## RECORDS TO USE
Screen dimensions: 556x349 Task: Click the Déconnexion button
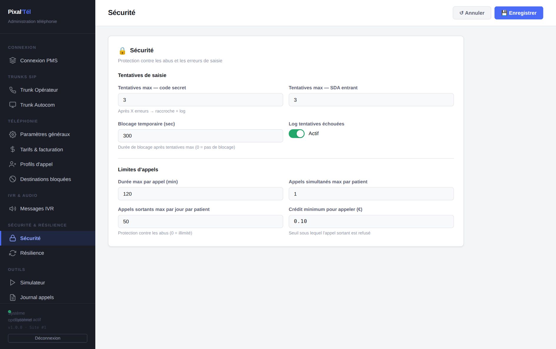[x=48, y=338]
...
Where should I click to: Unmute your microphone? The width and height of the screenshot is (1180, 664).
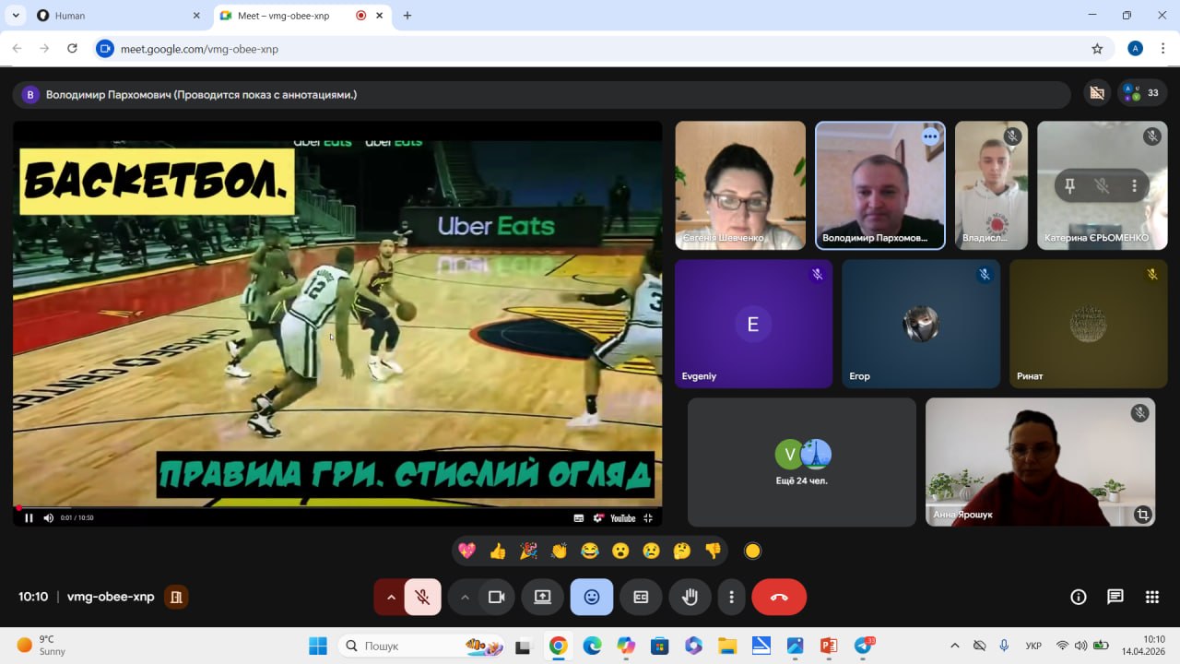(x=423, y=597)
==
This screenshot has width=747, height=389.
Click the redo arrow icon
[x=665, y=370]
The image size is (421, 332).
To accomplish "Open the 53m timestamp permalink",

## GIVEN REQUEST
Repeat the entries verbatim, starting at the line containing "The image size is (421, 332)." and ending at the line containing "the 53m timestamp".

## EXPECTED ANSWER
The image size is (421, 332).
To accomplish "Open the 53m timestamp permalink",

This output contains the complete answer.